▸ Collected data:

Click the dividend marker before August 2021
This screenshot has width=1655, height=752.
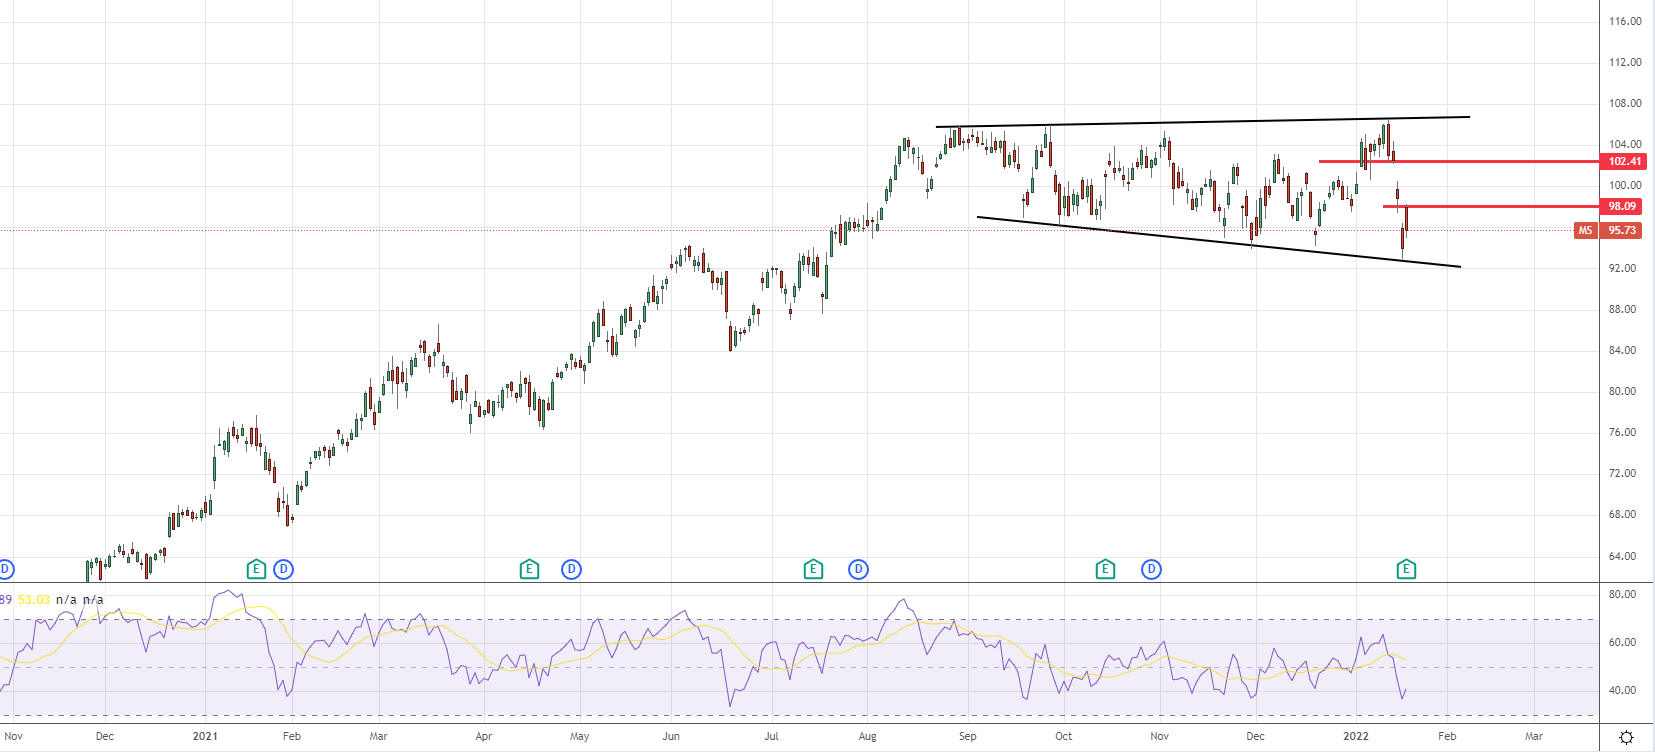tap(858, 570)
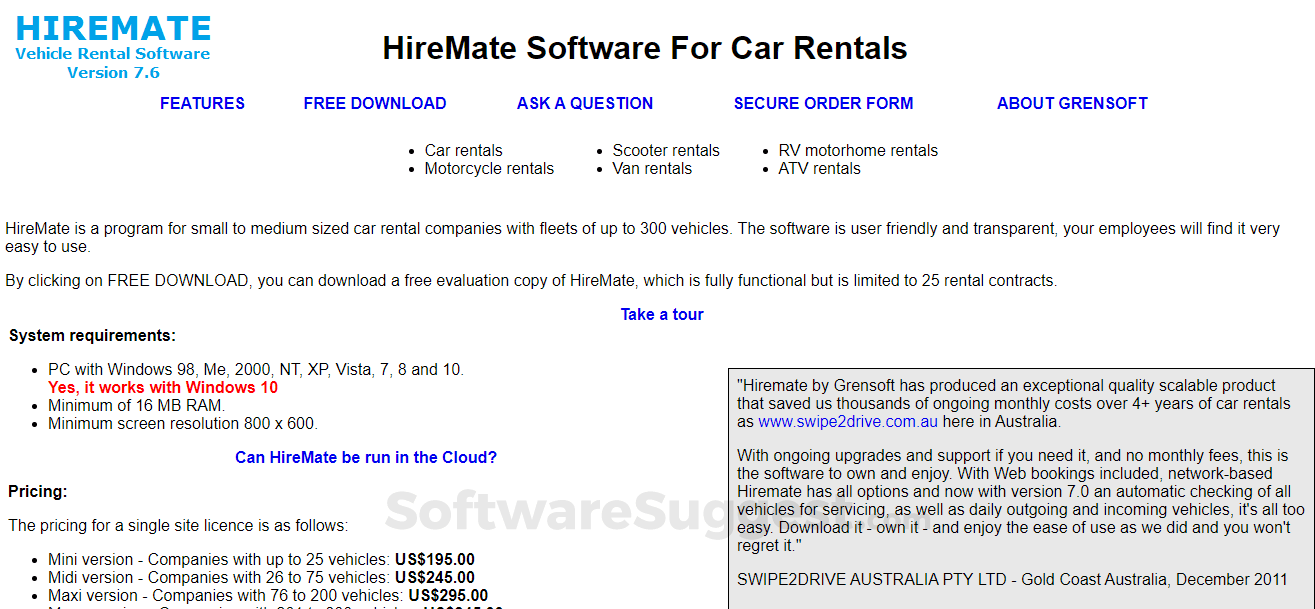
Task: Click the Take a tour link
Action: coord(662,314)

▸ Description of the task: Transcribe every line in the entries above, taking out only the images.

▸ Task response:
Click the dividend marker before August 2021
This screenshot has width=1655, height=752.
tap(858, 570)
Task: Click the Take a tour link
Action: coord(662,314)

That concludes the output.